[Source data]

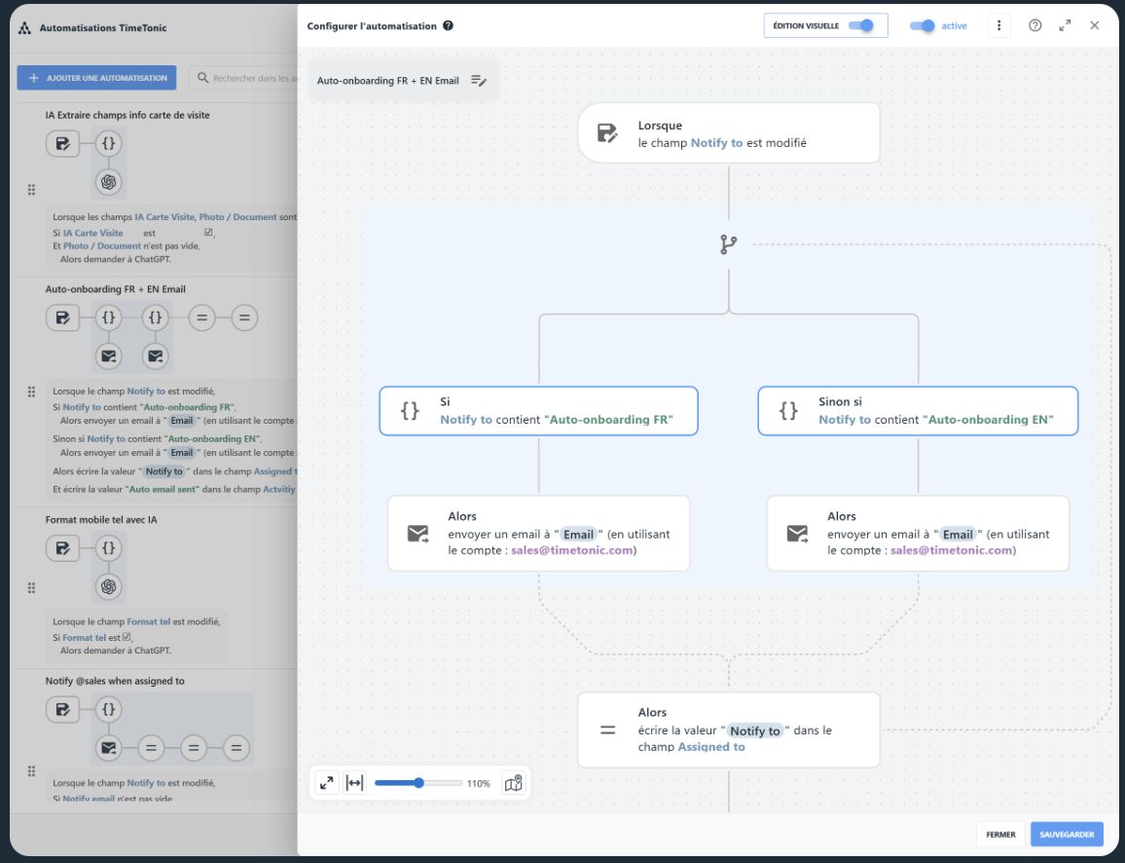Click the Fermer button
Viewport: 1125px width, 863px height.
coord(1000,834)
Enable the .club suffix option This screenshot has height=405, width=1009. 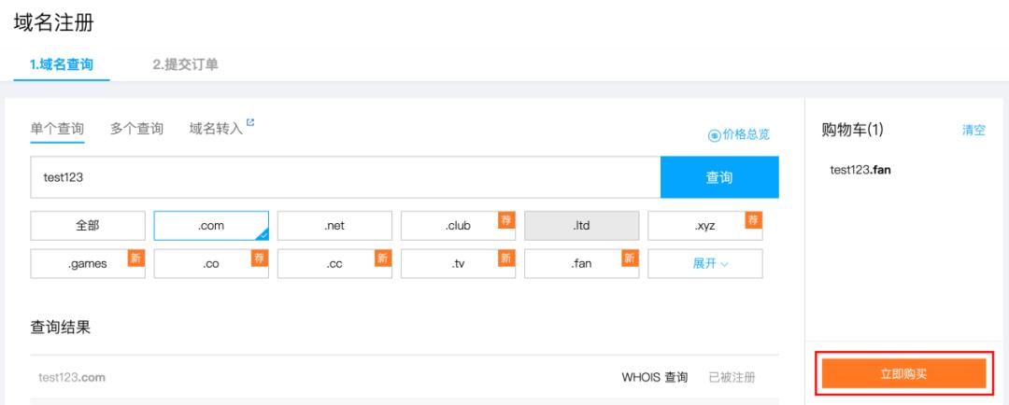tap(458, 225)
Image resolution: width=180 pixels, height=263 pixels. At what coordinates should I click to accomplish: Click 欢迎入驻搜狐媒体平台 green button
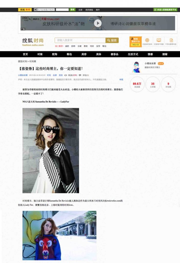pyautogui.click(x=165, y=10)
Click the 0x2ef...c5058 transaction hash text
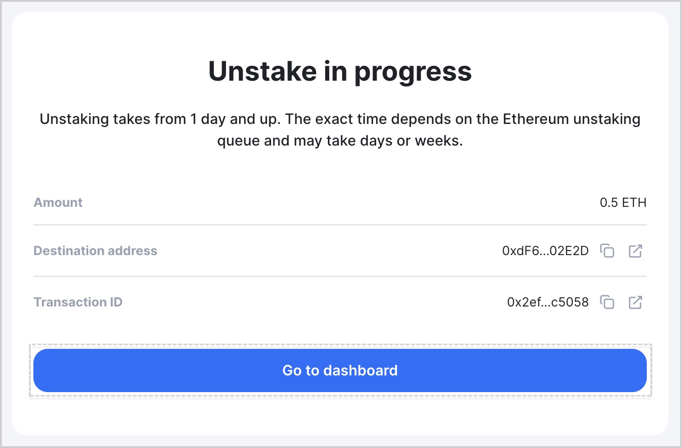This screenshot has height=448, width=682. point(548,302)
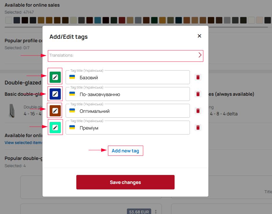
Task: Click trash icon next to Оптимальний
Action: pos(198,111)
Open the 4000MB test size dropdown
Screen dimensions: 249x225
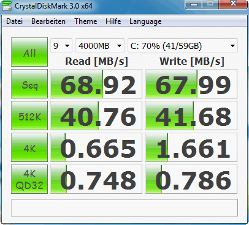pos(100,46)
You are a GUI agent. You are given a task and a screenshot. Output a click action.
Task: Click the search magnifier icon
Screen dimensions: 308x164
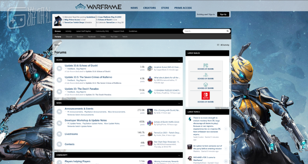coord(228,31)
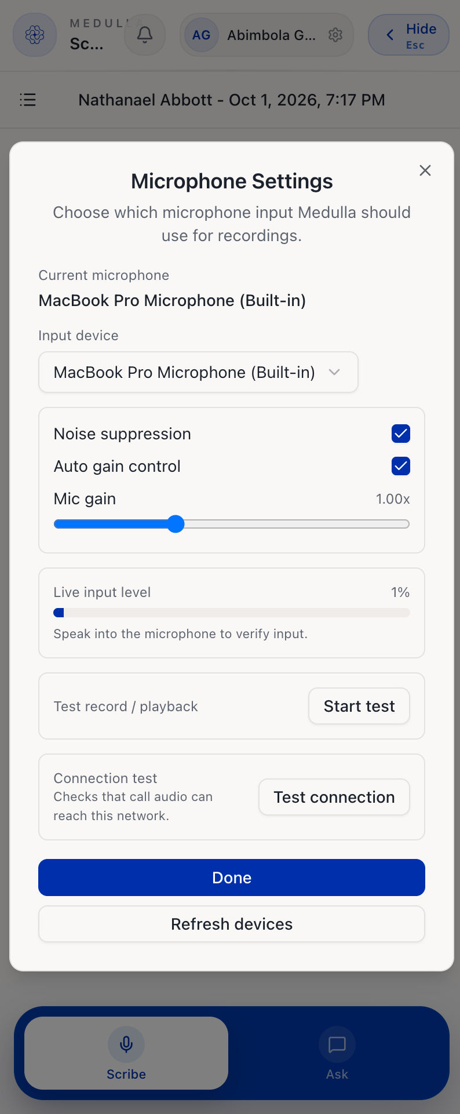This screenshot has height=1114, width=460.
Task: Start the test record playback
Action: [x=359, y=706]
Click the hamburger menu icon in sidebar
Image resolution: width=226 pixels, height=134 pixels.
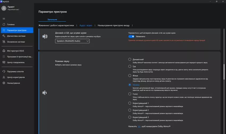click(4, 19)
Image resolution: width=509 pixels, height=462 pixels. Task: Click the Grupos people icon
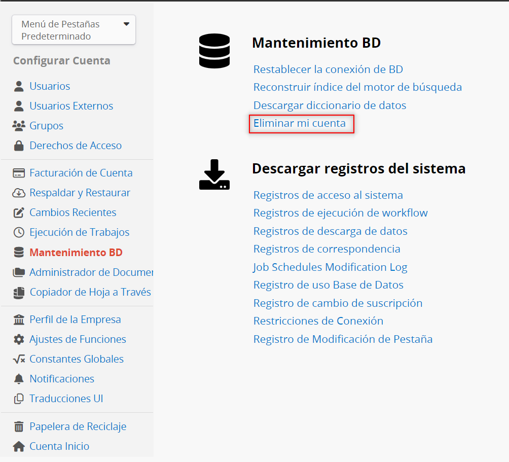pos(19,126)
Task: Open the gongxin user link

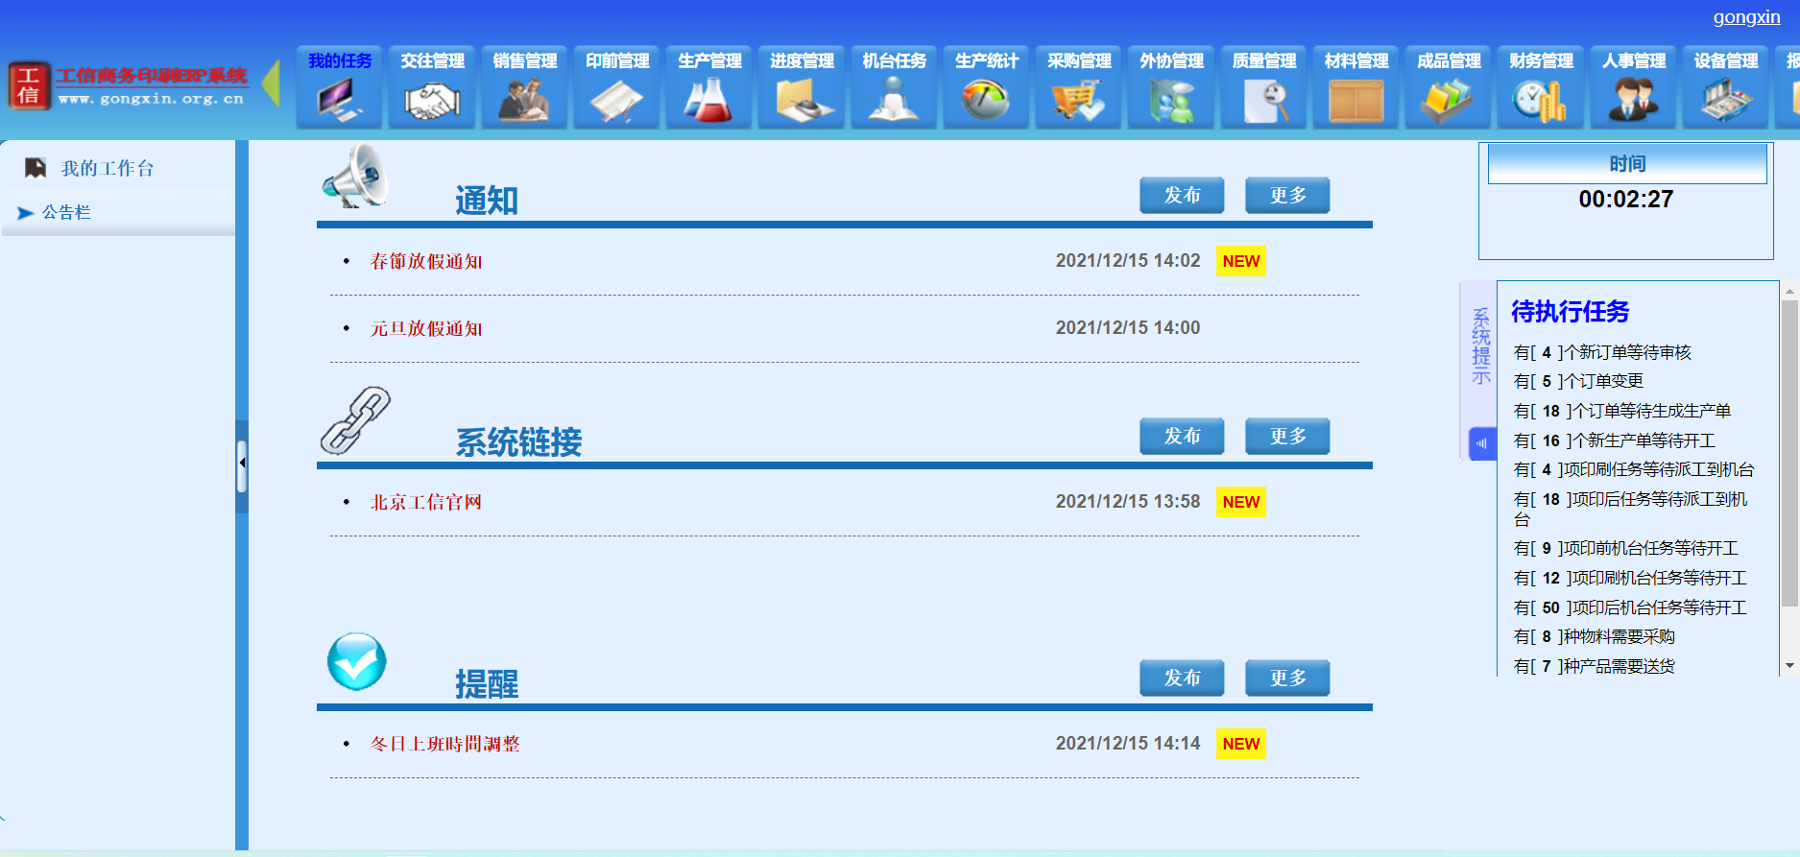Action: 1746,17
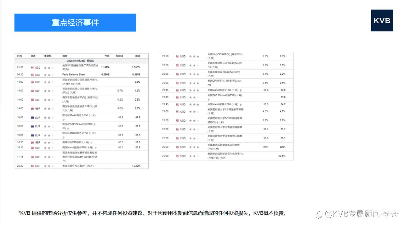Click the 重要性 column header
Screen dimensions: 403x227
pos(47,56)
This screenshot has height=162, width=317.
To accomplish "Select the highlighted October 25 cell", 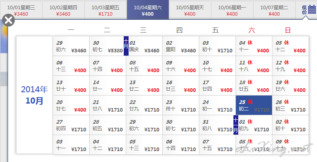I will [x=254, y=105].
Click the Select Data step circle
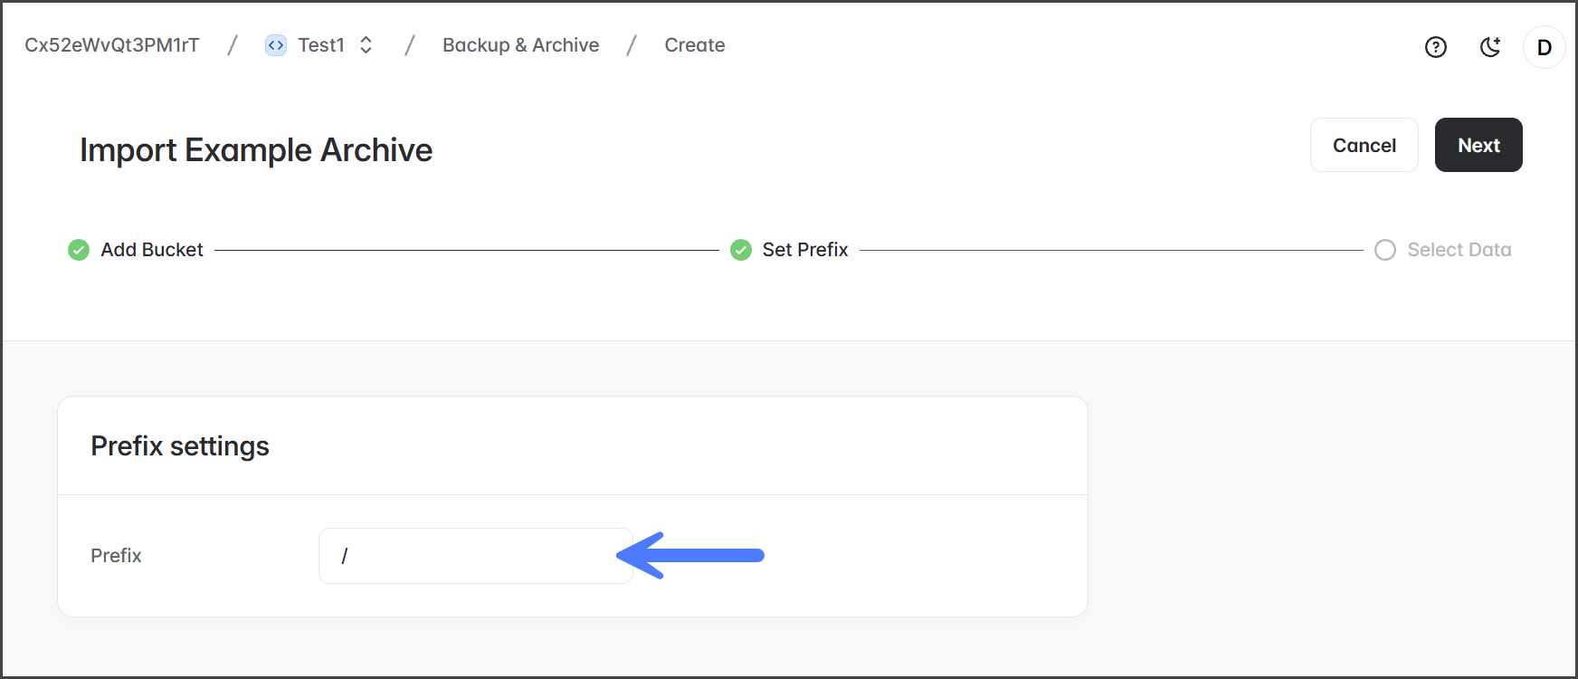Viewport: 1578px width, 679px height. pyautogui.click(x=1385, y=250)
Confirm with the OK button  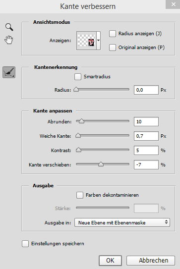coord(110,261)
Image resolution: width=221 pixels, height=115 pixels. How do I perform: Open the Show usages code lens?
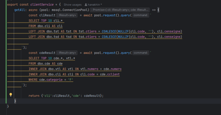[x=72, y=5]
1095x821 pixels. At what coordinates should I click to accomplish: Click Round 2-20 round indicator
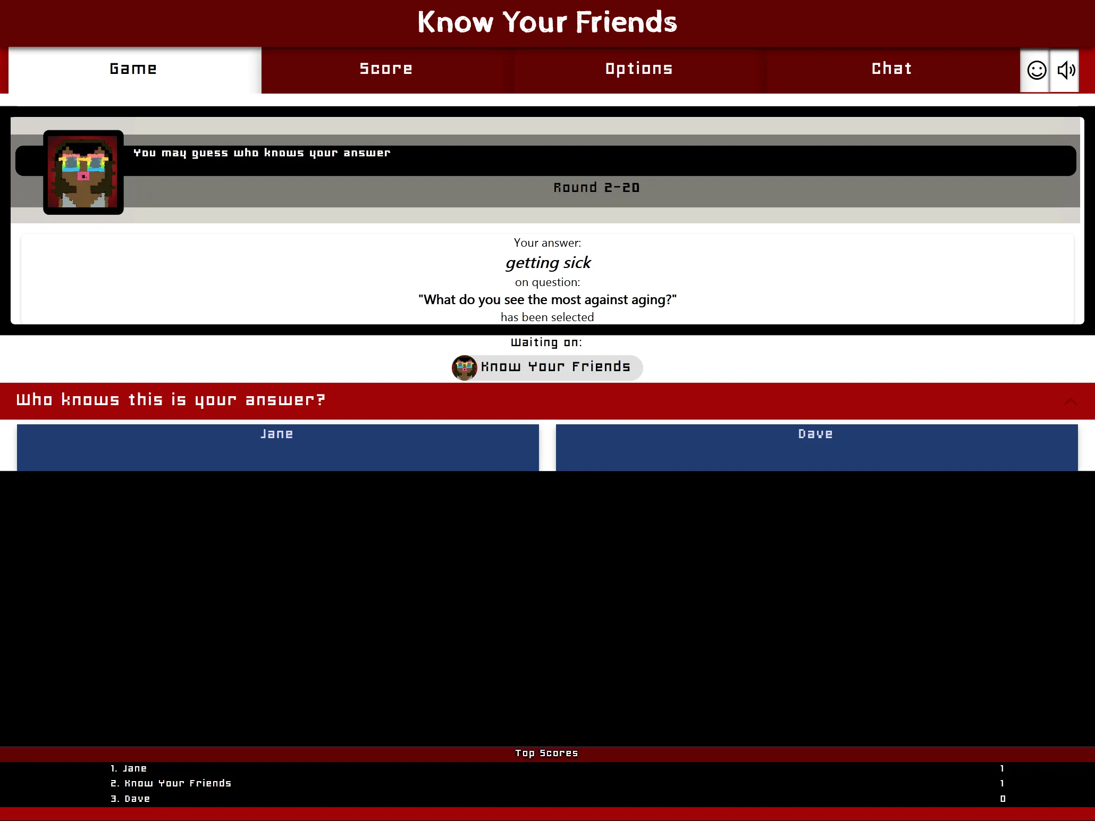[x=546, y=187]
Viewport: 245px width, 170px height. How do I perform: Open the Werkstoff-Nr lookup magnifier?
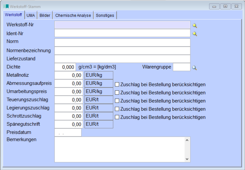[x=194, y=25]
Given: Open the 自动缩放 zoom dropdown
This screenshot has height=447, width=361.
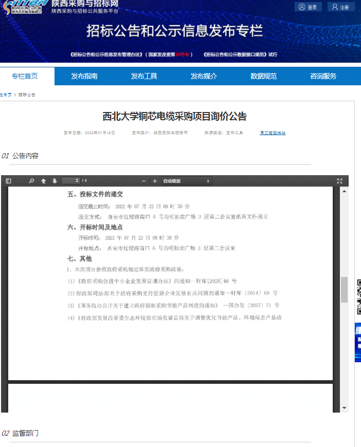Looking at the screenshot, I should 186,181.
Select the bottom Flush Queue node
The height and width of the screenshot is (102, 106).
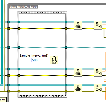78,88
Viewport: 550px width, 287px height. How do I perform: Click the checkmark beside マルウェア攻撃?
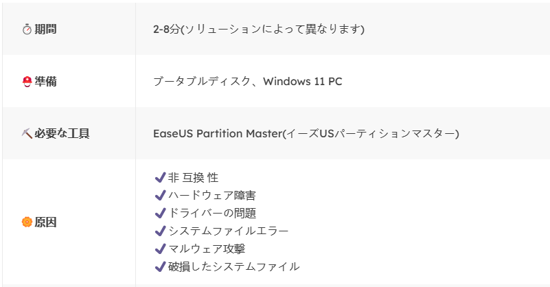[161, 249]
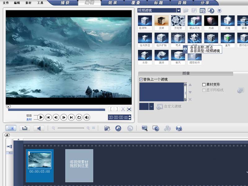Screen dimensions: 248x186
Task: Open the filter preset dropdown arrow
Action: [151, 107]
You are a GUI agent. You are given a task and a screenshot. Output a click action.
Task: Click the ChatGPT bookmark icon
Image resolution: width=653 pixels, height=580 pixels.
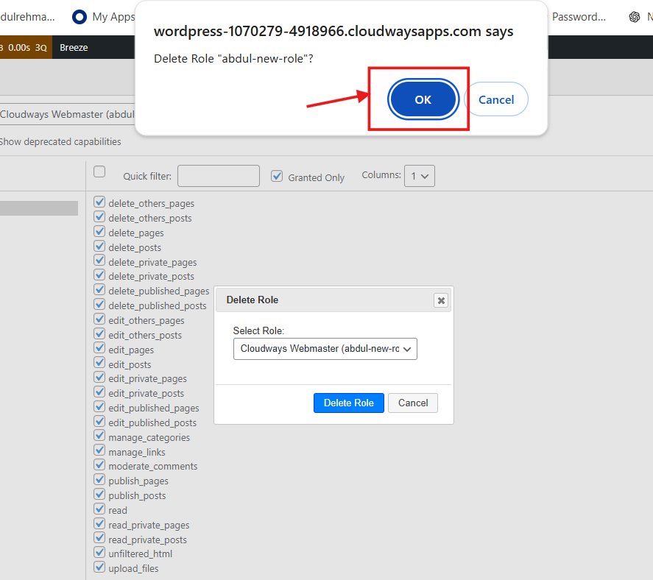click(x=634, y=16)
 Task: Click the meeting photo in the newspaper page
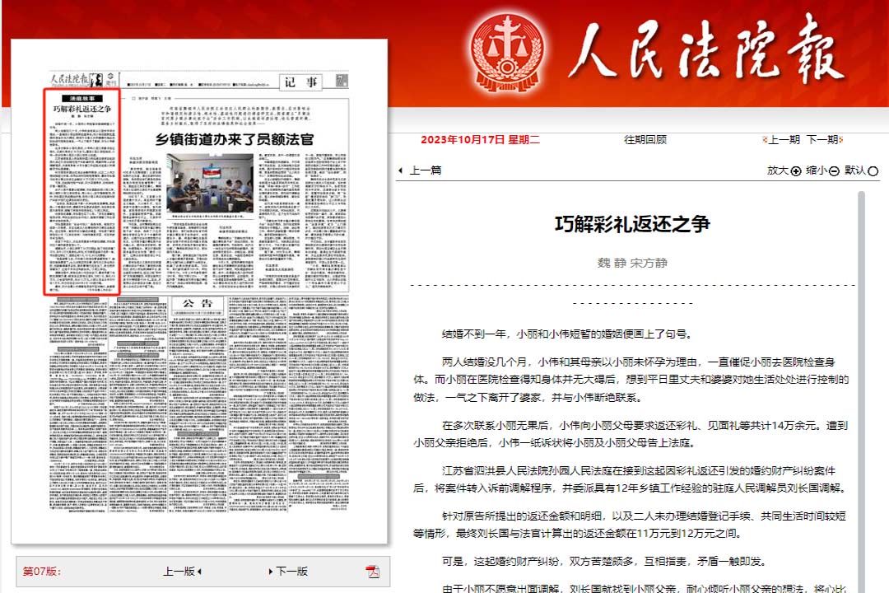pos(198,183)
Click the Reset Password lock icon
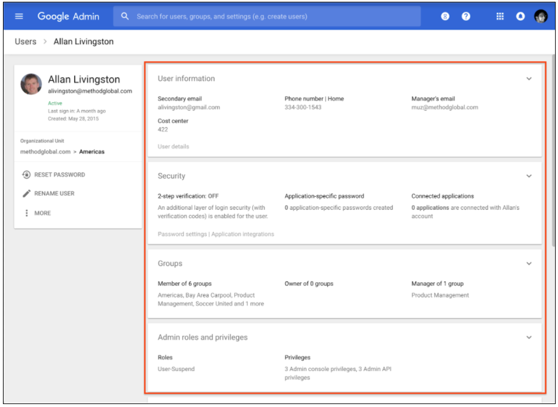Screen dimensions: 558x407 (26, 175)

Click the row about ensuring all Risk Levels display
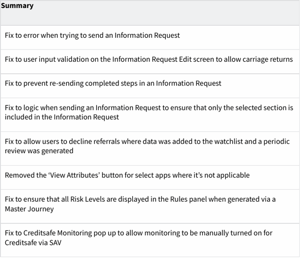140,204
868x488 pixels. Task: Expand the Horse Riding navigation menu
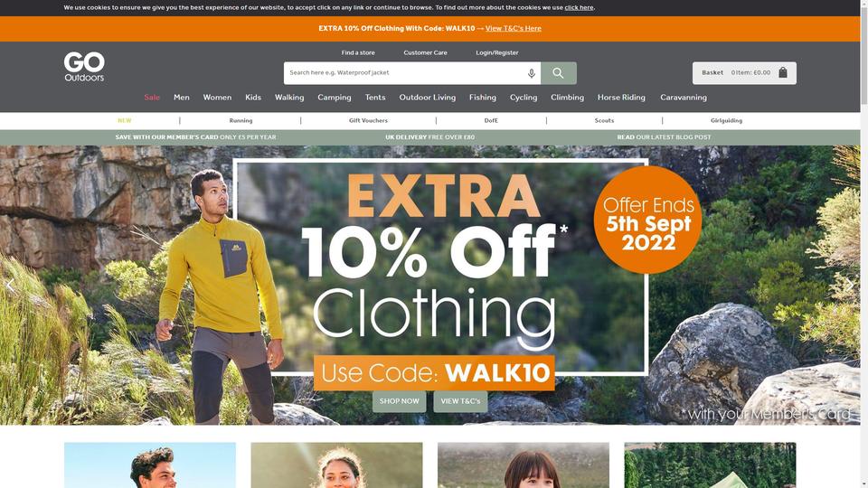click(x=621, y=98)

Exercise description:
Pictures are not part of the answer. Restate word for word the lines from the one with "Viewport: 550px width, 287px" through the last line of the records.

Answer space:
Viewport: 550px width, 287px height. How do I perform: Click the checkmark beside マルウェア攻撃?
[161, 249]
Screen dimensions: 248x186
Task: Open the filter preset dropdown arrow
Action: [151, 107]
You are a GUI agent. You are given a task and a screenshot. Output a click action.
Task: Click the ChatGPT bookmark icon
Image resolution: width=653 pixels, height=580 pixels.
click(x=634, y=16)
 Task: Click the meeting photo in the newspaper page
pos(198,183)
Click the Reset Password lock icon
Screen dimensions: 558x407 (26, 175)

Click the row about ensuring all Risk Levels display
140,204
868x488 pixels. Task: Expand the Horse Riding navigation menu
click(x=621, y=98)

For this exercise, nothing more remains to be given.